SHEconomy isn’t just another Wall Street catchphrase. In fact, it hasn’t been getting much attention of late, but the underlying principle should be garnering focus, particularly among advisors. The SHEeconomy is, in part, rooted in notions such as women increasingly being highly educated, climbing the corporate and closing the pay gap.
There’s still work to be done on those fronts and others, but the point remains that the SHEconomy is a credible and massive economic force. As Morgan Stanley notes, women contribute $7 trillion annually to U.S. GDP. That’s trillion with a “T” and further confirms that advisors would do well to improve connections with female prospects and convert them into clients.
Time is Now to Dispel Old Narratives
Perhaps the primary headwind to the SHEconomy garnering more acclaim, and it’s one that advisors need to get over and quickly at that, is the notion that in most households men are the primary breadwinners. That’s changing with many women earning close to or more than their male partners.
On the surface, all that says is women are moving up the ranks in terms of earnings, but a deeper examination just how relevant that fact is to advisors and the broader economy.
“In addition to the growing number of women in the workforce and an increase in their spending power, 78% of women identify as the primary household shopper,” according to Nationwide. “Historically sidelined in financial narratives, women are now at the forefront of economic change, fostering new market trends, and reshaping the financial landscape. Studies suggest women control about one-third of world wealth, and their financial power is expected to rise. This shift has wide-reaching implications that demand attention from the financial industry.”

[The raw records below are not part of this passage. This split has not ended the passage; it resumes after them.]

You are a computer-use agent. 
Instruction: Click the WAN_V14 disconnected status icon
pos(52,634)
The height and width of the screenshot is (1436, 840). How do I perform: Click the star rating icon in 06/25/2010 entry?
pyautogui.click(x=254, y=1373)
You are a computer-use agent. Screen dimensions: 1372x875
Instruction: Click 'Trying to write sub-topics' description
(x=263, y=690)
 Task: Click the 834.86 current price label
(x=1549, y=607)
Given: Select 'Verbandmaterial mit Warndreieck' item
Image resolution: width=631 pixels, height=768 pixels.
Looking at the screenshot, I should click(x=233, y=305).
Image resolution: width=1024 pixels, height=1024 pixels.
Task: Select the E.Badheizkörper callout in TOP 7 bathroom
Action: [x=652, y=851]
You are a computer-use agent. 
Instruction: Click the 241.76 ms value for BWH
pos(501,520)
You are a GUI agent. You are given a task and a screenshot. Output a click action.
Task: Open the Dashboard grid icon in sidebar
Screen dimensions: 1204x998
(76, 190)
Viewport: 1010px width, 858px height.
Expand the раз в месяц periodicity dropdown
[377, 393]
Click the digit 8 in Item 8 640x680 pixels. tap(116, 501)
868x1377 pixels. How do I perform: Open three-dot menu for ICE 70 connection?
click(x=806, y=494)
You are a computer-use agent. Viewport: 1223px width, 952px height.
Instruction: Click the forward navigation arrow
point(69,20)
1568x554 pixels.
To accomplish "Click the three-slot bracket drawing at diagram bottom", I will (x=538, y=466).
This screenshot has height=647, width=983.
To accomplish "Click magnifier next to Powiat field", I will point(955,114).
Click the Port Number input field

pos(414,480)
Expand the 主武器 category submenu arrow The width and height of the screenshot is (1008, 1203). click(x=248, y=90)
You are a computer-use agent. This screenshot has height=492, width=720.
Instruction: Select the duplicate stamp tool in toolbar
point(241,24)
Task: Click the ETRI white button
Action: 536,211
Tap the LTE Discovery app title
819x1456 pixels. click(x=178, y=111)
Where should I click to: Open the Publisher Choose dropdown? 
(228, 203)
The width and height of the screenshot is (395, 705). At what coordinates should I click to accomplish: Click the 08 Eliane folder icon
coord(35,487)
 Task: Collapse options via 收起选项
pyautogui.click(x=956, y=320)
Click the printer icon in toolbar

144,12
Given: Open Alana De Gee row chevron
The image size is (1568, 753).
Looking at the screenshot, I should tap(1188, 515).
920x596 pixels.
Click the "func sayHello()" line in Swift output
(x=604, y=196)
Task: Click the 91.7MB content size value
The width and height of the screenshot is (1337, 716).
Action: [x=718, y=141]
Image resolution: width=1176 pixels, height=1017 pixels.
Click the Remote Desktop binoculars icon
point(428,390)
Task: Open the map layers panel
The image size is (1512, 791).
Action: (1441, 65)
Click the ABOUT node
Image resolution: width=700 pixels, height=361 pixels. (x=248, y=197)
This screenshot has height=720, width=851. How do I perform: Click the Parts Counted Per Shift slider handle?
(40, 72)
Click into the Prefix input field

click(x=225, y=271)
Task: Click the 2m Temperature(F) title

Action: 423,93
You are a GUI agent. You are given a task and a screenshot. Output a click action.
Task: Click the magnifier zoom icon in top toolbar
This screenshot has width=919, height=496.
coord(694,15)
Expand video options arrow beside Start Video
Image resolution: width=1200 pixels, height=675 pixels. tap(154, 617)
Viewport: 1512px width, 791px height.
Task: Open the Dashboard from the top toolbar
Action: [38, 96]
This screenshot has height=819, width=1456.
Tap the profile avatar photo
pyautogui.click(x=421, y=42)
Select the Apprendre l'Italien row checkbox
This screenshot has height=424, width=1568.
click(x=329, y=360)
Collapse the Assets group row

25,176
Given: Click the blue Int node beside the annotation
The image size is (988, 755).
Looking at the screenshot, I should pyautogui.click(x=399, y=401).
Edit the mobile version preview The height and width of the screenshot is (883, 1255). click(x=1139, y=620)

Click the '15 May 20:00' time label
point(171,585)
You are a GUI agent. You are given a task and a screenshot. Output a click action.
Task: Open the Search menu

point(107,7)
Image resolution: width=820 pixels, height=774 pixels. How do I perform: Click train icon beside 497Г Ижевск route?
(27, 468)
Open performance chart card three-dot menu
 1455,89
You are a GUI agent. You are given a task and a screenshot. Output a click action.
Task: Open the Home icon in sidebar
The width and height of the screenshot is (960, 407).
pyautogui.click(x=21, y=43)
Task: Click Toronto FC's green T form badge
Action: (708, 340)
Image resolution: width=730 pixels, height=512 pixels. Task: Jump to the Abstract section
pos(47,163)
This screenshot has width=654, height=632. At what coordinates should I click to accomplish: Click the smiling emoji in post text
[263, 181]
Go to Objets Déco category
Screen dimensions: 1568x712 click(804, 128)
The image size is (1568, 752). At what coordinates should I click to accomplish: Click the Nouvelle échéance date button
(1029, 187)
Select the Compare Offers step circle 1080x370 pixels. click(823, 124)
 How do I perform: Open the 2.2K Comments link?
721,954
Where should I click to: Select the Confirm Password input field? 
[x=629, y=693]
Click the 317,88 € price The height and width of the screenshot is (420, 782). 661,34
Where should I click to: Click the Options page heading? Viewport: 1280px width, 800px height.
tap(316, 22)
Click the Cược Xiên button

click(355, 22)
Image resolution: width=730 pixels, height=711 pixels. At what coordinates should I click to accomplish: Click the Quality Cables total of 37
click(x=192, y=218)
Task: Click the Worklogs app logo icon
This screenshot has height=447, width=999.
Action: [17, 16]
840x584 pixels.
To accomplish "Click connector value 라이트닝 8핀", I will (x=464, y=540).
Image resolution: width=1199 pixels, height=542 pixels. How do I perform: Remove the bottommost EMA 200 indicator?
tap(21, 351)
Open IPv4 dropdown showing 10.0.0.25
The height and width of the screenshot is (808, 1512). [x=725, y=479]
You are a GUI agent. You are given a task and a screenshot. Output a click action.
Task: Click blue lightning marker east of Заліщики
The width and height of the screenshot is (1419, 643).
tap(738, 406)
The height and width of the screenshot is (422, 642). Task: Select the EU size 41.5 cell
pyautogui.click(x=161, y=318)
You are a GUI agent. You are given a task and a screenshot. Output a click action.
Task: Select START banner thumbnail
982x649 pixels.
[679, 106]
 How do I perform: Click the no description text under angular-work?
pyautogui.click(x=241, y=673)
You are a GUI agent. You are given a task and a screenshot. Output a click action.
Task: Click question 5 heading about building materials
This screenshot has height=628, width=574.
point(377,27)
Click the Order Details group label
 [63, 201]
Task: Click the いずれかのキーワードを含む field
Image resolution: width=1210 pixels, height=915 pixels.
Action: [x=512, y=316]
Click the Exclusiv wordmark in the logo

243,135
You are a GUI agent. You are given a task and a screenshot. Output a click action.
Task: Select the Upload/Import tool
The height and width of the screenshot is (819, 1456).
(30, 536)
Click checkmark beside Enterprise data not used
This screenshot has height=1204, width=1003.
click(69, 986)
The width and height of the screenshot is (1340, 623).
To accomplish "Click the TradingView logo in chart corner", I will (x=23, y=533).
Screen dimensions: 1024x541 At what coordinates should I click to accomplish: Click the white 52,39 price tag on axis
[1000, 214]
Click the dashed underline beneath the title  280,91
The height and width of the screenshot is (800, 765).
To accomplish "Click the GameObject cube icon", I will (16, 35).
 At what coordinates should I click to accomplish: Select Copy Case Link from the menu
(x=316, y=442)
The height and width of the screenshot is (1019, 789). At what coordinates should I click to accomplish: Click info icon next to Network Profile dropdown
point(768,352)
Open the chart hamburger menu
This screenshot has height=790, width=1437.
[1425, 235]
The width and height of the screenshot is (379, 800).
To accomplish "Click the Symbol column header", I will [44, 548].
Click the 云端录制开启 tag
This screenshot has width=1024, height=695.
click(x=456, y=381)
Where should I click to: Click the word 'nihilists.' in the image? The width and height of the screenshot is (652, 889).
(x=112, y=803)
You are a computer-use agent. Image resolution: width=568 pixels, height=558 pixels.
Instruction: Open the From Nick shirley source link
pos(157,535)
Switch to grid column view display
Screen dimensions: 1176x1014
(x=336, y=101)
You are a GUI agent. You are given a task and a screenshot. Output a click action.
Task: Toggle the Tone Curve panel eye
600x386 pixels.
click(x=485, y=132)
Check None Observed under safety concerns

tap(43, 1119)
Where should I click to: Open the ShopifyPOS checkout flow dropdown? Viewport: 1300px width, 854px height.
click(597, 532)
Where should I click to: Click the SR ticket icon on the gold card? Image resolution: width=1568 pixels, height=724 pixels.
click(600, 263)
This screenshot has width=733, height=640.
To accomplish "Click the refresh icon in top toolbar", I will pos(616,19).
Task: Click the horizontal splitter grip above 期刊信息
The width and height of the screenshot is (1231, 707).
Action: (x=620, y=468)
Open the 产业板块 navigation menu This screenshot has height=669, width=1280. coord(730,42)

Advisors that have been in business awhile and those that are baby boomers may be apt to remember the importance of the Equal Credit Opportunity Act, which paved the way for women to get their own bank accounts and credit cards. That legislation paved the way for material change that resonates today – something else advisors need to be aware of.
“Since then, women have progressed to owning businesses, buying homes, and becoming the primary income earners of their households,” adds Nationwide. “And with more women in high-paying jobs and leadership roles, their economic impact is expanding. Educational attainment among women is also on the rise, leading to increased earning potential. Moreover, societal shifts like delayed marriages and childbearing give women more time to focus on their careers and personal investments.”
Yes, Advisors Need to Care
Here’s at least one clear data point pertaining to why advisors need to care about the SHEconomy. According to McKinsey research, in just seven short years, women will control the majority of the $30 trillion of wealth accumulated by baby boomers.
That’s just one example, but it underscores the point that advisors need to be aware about the financial issues that are most important to women and develop plans accordingly. Those include cost of living, Social Security and Medicare being cut and retirement planning/savings.
“For financial professionals, this means recognizing the unique financial journeys of women, their growing economic clout, and the opportunities they present,” concludes Nationwide. “As the landscape evolves, those who adapt will thrive in the dynamic and diverse economy of tomorrow. Embracing this so-called Sheconomy isn’t just good practice—it’s essential for those who want to succeed in a world where women are not only participants but leaders and shapers of the economic narrative.”